A man with a history as a "sexually violent predator" will be released from prison to a residence in East Palo Alto over the objections from the San Mateo County District Attorney's Office.
On Dec. 2, Superior Court Judge Jeffrey Finigan approved the release of Lamar Johnson, 60, who was arrested in 1984 and again in 1992 for multiple sexual assaults both within and outside of San Mateo County. A jury unanimously determined him to be a sexually violent predator.
Johnson has served 27 years of a 36-year sentence. The California Department of State Hospitals has deemed him no longer a threat to the public and recommended that he live in East Palo Alto, said Deputy District Attorney Alpana Samant, who presented the DA's office's opposition to Finigan during a hearing on Dec. 1.
Assistant District Attorney Shin-Mee Chang said she doesn't know the reasoning behind placing Johnson in San Mateo County. He isn't from the East Palo Alto community and his association with the county is due to being the location of his last conviction.
"This is a target-rich environment for this particular offender," Chang said, noting that East Palo Alto is densely populated, and perhaps even more so than many of its neighboring cities. Typically, sexually violent predators would be placed in more rural communities where they are less likely to encounter potential victims.

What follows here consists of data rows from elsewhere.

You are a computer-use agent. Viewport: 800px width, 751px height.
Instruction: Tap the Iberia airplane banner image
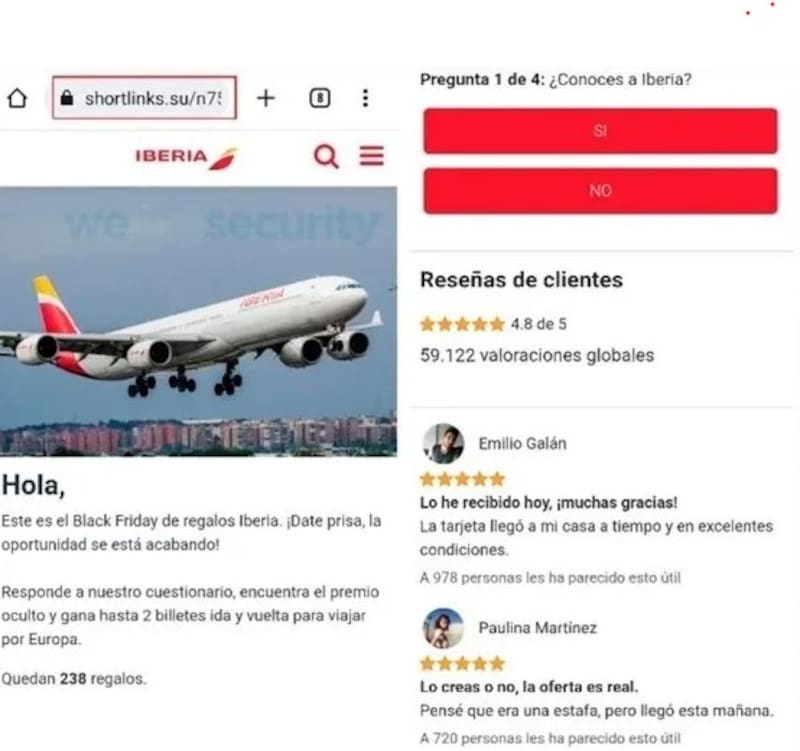[198, 321]
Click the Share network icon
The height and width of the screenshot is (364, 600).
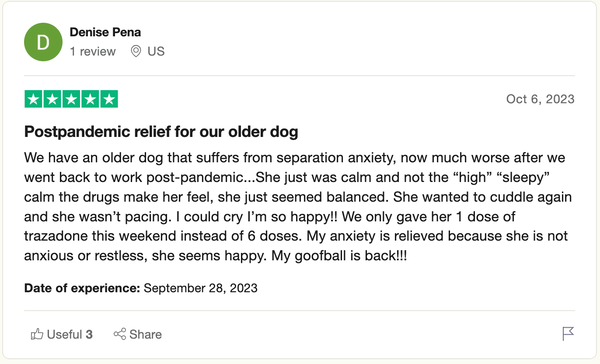(x=120, y=334)
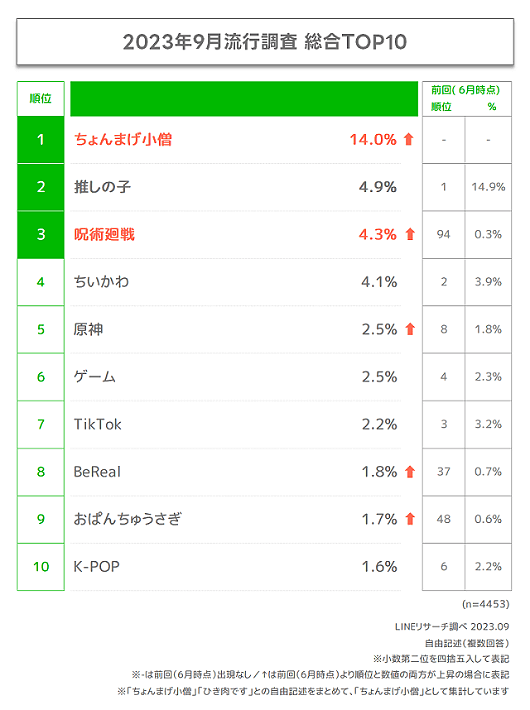Select the TikTok row label
The image size is (530, 710).
pos(97,424)
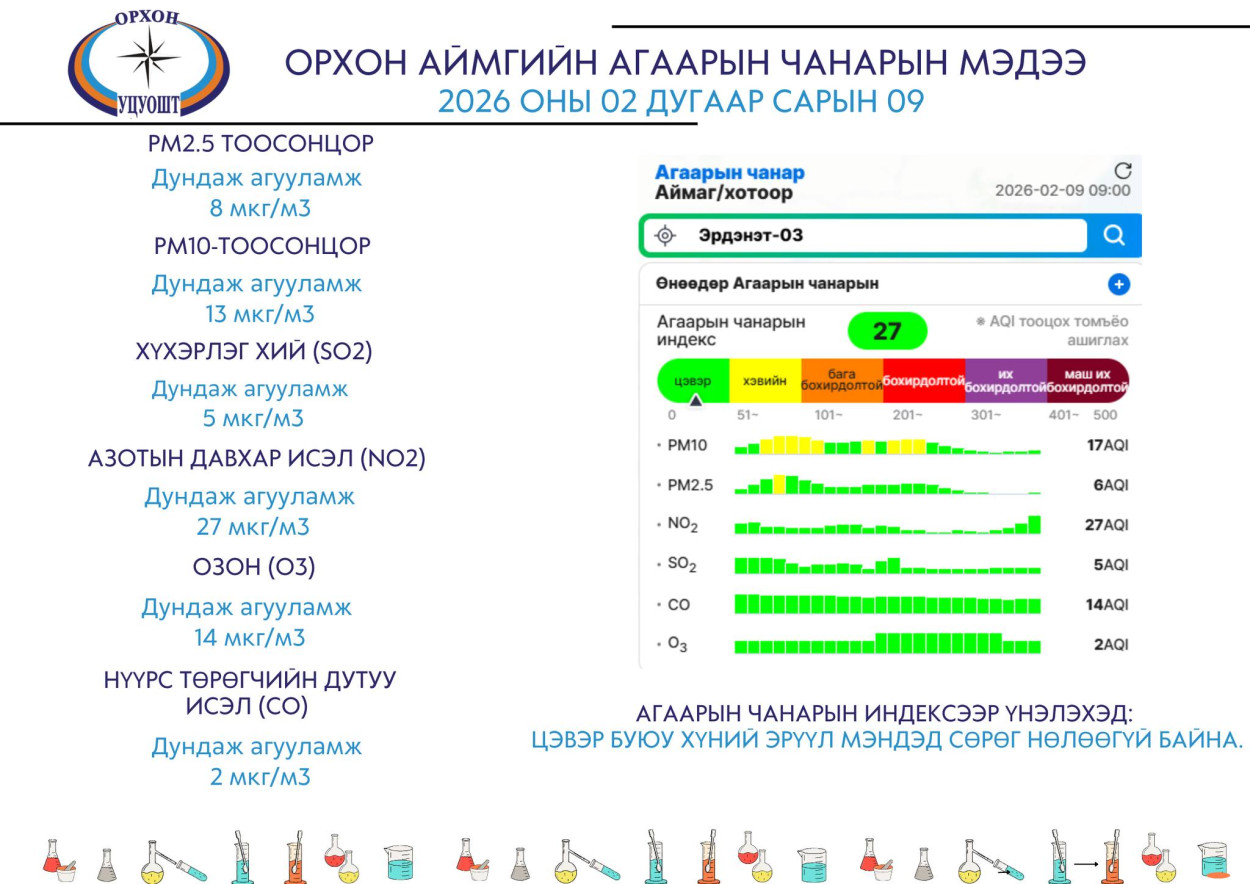Open the Өнөөдөр Агаарын чанарын section header
This screenshot has height=884, width=1250.
(767, 284)
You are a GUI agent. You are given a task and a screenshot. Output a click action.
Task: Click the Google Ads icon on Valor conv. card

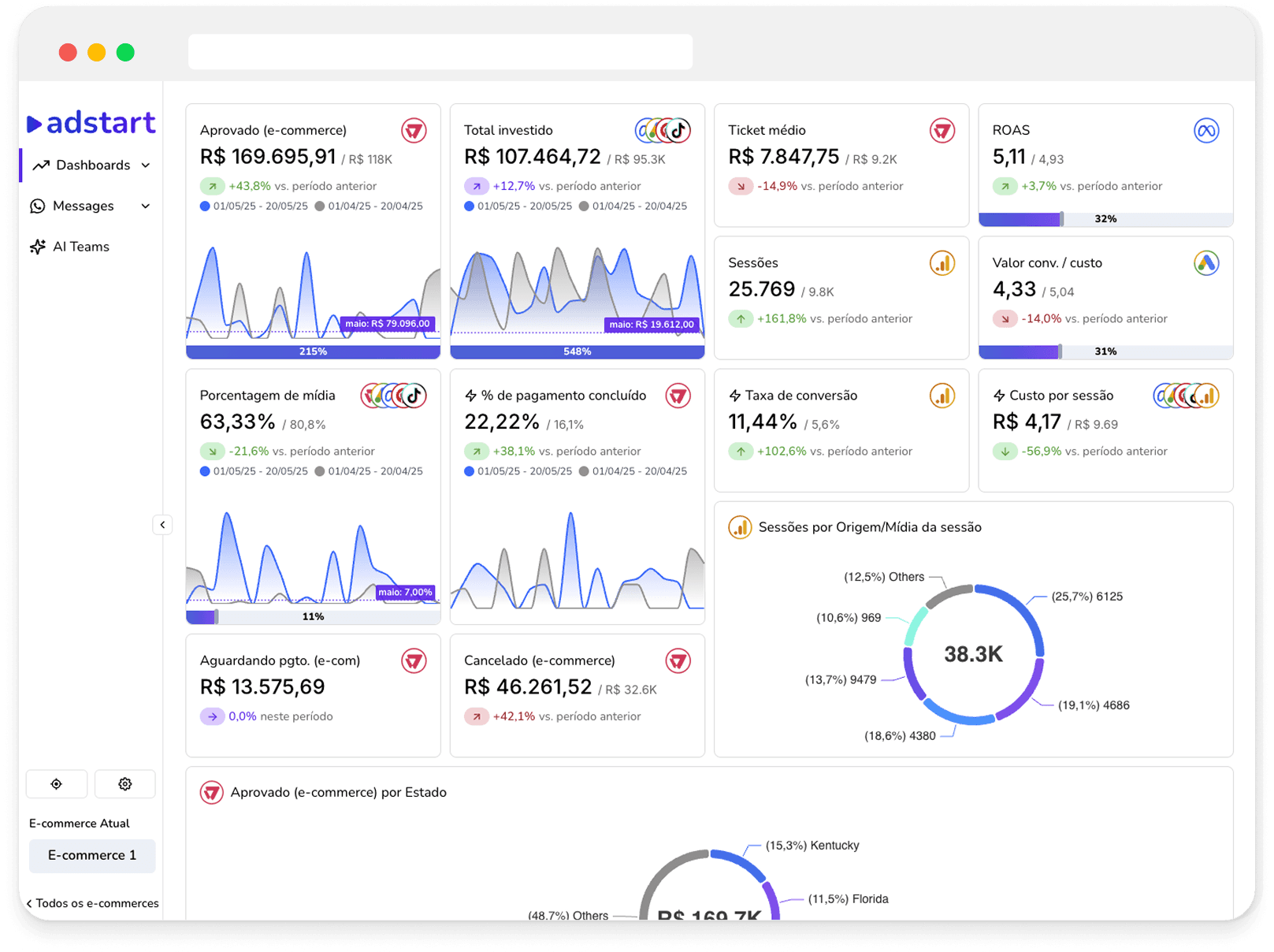(1206, 262)
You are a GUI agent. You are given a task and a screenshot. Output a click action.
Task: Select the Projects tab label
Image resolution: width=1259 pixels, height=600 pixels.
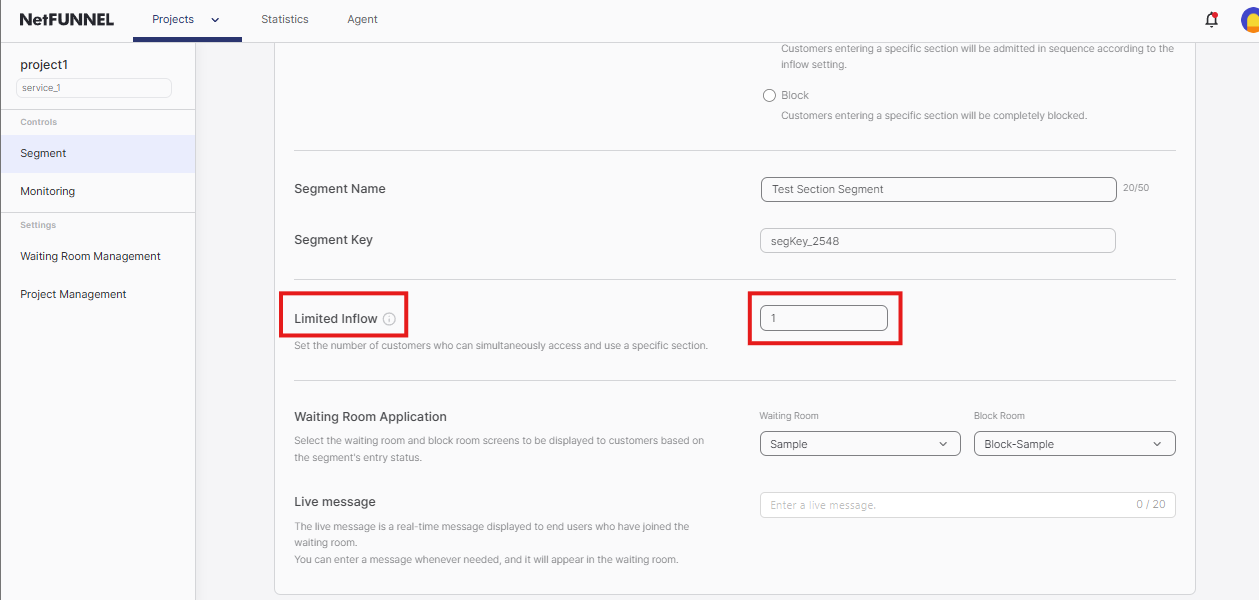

At least six schools and childrens/teens support programs are approximately within a 2,000-foot radius of the home on Beech Street where Johnson is set to be placed. They include East Palo Alto Academy, The Primary School, Oxford Day Academy, Family Connections and the Girls to Women program and Laevngamalid Christian Academy. Five additional locations serving students are located approximately 100 feet beyond the 2,000-foot circumference.
Acting Police Chief Jeff Liu also expressed his opposition in a letter to the community in late October.
"We are deeply concerned that our community could potentially have their safety at risk should this individual live near schools or rental properties," Liu wrote. "We believe the decision to allow this individual to live in such close proximity to schools and rental properties could create potentially dangerous situations for those who deserve to feel safe where they live, visit and work."
As part of his release, Johnson will be wearing a GPS tracker so authorities will know if he violates his release by entering 200 feet into a forbidden area.